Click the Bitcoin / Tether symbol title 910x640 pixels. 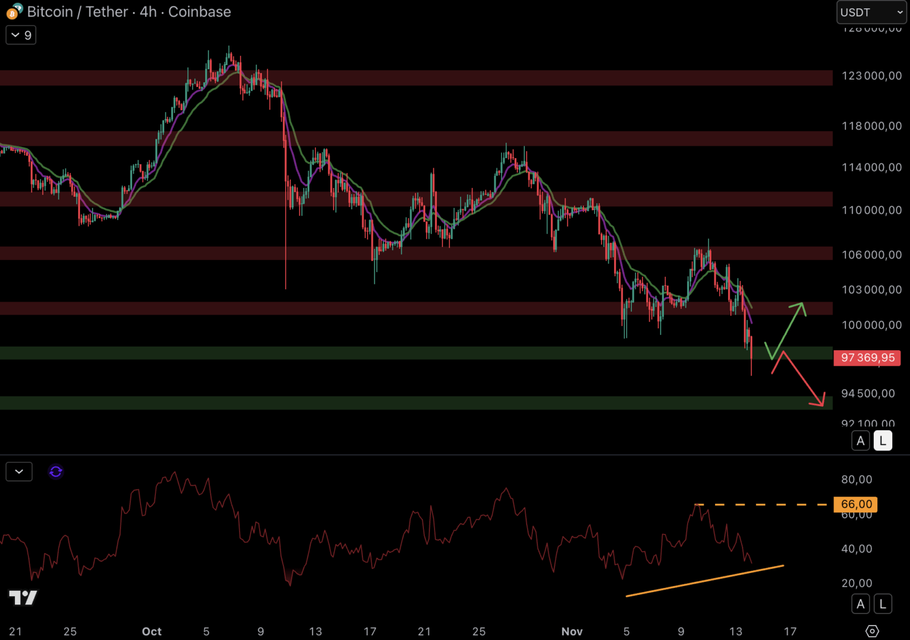pyautogui.click(x=129, y=12)
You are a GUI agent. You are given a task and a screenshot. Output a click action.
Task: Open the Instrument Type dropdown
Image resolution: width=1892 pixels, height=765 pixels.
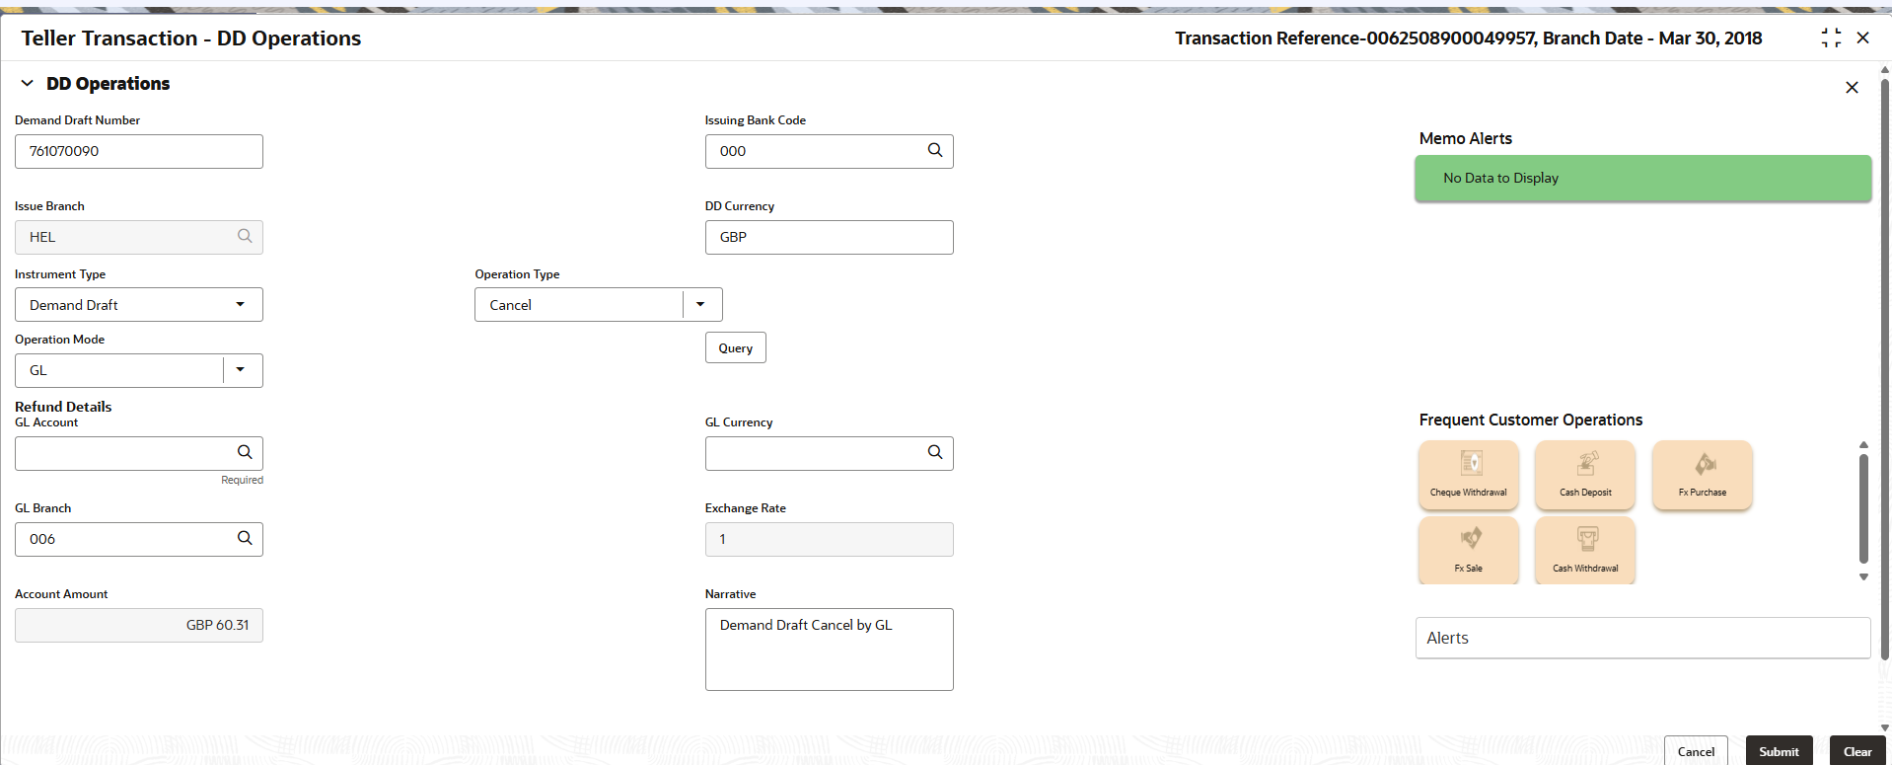point(139,304)
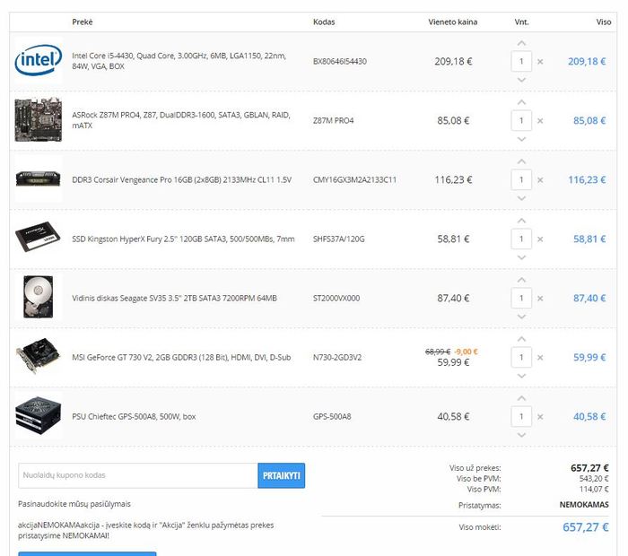Remove the Kingston HyperX Fury SSD with the X icon
The height and width of the screenshot is (556, 628).
540,239
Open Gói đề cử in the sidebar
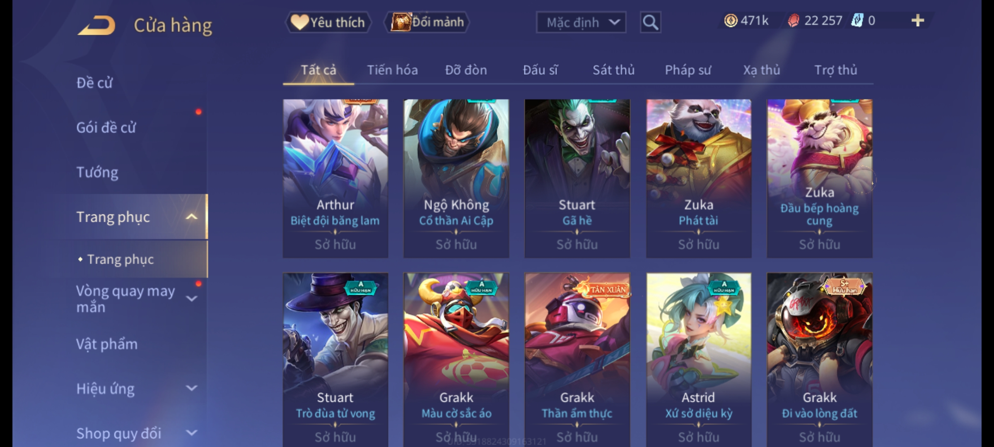The image size is (994, 447). point(106,127)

————

● WORK TASK: In the copy, no pictures are to appear; write out exactly the lines from the one containing "Task: Open the Instrument Type dropdown" through the end of the listing above and no further lines.

● RESPONSE:
Task: Open the Instrument Type dropdown
Image resolution: width=1892 pixels, height=765 pixels.
point(139,304)
Remove the Kingston HyperX Fury SSD with the X icon
The height and width of the screenshot is (556, 628).
540,239
Open Gói đề cử in the sidebar
The image size is (994, 447). point(106,127)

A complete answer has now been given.